J’ai, de mon côté, cherché des réponses à certaines questions que je me posais. Je vous livre ces questions, et les réponses trouvées (avec leur source).

Faut-il devancer les questions des enfants ? En parler en classe même si aucun élève n’aborde le sujet spontanément ?

Là, il semble que les psychologues soient unanimes : oui, il faut aborder le sujet même si les élèves n’en parlent pas. Selon eux, cette parole contrôlée, paisible, factuelle, constructive, fera du bien aux enfants en évitant de les laisser seuls avec des bribes de conversation attrapées à la récré, interceptées entre adultes ou, pire, avec les images de la télé.

MAIS ils disent aussi : « Évitons de parler à leur place, de leur donner des explications ou des descriptions. »

Conclusion : Amener le sujet en classe même si les élèves n’en parlent pas, écouter leurs réactions, leurs questions, mais ne pas les devancer.

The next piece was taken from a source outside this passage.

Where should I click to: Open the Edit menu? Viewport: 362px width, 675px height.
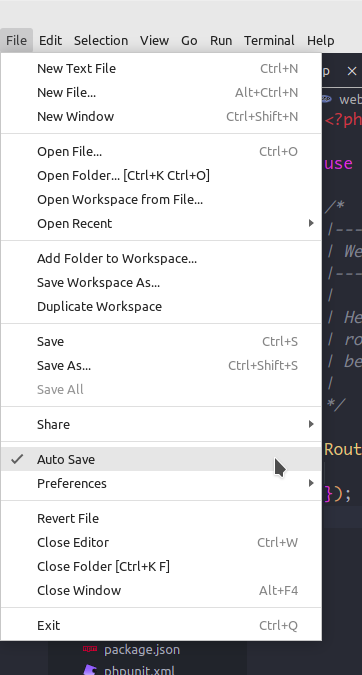50,40
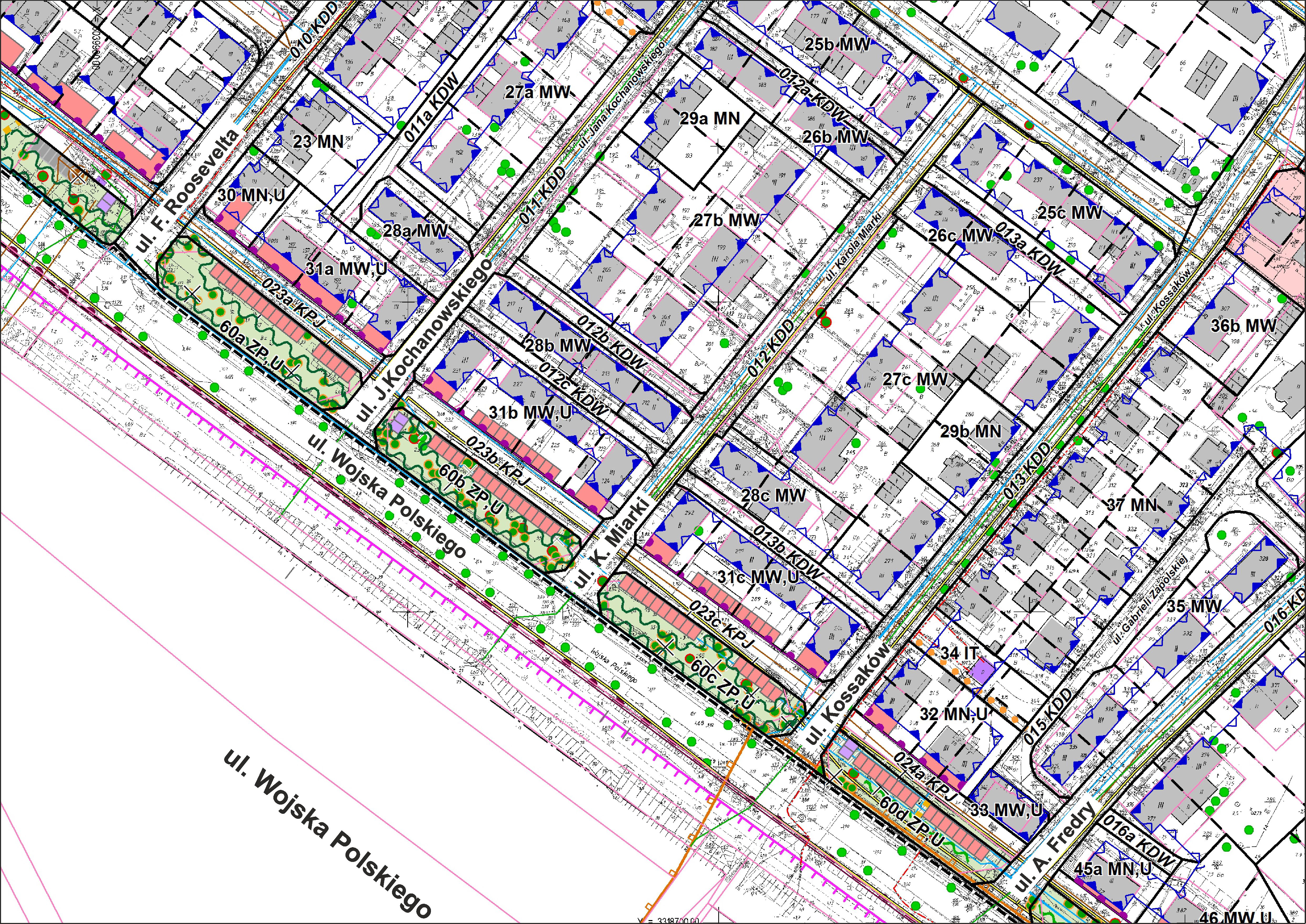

Démarrer par un moment d’écoute (bien encadré dans la prise de parole) est indispensable.


Que faut-il éviter de dire ?

1. Éviter d’utiliser le mot « fous » : « pour que les plus petits ne fassent pas d’amalgame avec le monsieur un peu borderline qui chante été comme hiver à son balcon. Inutile de les pousser à se méfier de tous. » 

2. Éviter tous les détails sanglants : « dire la vérité qui est terrible, sans paniquer, parler le plus sobrement possible (…) Pas de détails sur la violence des assauts, l’aveuglement des tireurs, ni les mouvements de panique, ni les attaques suicide. » « S’ils posent des questions sur le sang, les morts, on leur dit que c’est suffisamment grave, qu’on n’a pas envie d’aborder ces aspects-là ».


Comment rassurer les enfants ?

  1. En PS-MS (3-4 ans), il n’est pas forcément nécessaire de parler de l’attentat lui même. Il faut juste dire que les grands sont inquiets parce qu’il s’est passé quelque chose de grave, mais maintenant c’est terminé, et ce n’est pas de leur faute (cf. Vidéo de Serge Tisseron, ci-dessous)
  2. Situer, borner l’évènement dans l’espace et le temps. Dire aux enfants que, certes, la télé continue à en parler, mais que l’attentat lui-même est terminé. Montrer une carte pour situer les faits. Montrer le calendrier.
  3. Dire qu’en France, il y a des militaires, des pompiers et des policiers, qui sont là pour nous protéger, des médecins qui nous soignent Ils sont en train de s’organiser pour que nous soyons tous en sécurité. Dire que tous les gens qui étaient blessés ont été amenés très vite à l’hôpital et sont soignés parce que les pompiers et les médecins sont bien organisés en France.
  4. Montrer les mobilisations de réprobation et les gens qui s’entraident (médecins volontaires, gens qui donnent leur sang, Parisiens qui ouvrent leur maison, bougies allumées un peu partout) et les pays du monde qui réagissent (photos des monuments du monde en bleu-blanc-rouge).
  5. « Rendre les élèves actifs (dessiner, écouter/lire une histoire, dialoguer, débattre, écrire…) pour libérer la parole, tout en acceptant l’attitude d’un élève qui ne souhaite pas s’impliquer ».
  6. … Et surtout, reprendre très vite le cours normal de l’école. Agnès Florin dit : « Il faut bien garder en tête que l’école en soi soigne. Il faut retourner à l’école et que la vie normale reprenne. Que l’école reprenne le cours normal de son fonctionnement est important pour la sécurité psychologique des enfants. »(Voir aussi, en bas de cet article, l’avis de Michel Rufo : leur dire qu’eux et leurs proches ne risquent rien, prendre le risque de l’optimisme)

Faut-il utiliser le mot « guerre » quand on parlera des attentats aux enfants ?

Oui, selon une psychothérapeute. Selon elle, « l’expression « acte de guerre » permet de comprendre pourquoi il y a tant de militaires en arme dans la rue. »
« Les termes « mort » et « guerre » peuvent être utilisés car, même s’ils sont violents, ils permettent de délimiter le drame et de le circonscrire à des choses que les enfants comprennent. Si l’adulte évite ces mots et tourne autour du pot, l’enfant risque encore plus de fantasmer des choses qu’il pense  innommables. »

Personnellement, je pense que cela dépend de la localisation de l’école et de l’âge des enfants. Pour moi, qui suis à la campagne (où on ne voit pas de militaires), je crois que j’éviterai quand même ce terme.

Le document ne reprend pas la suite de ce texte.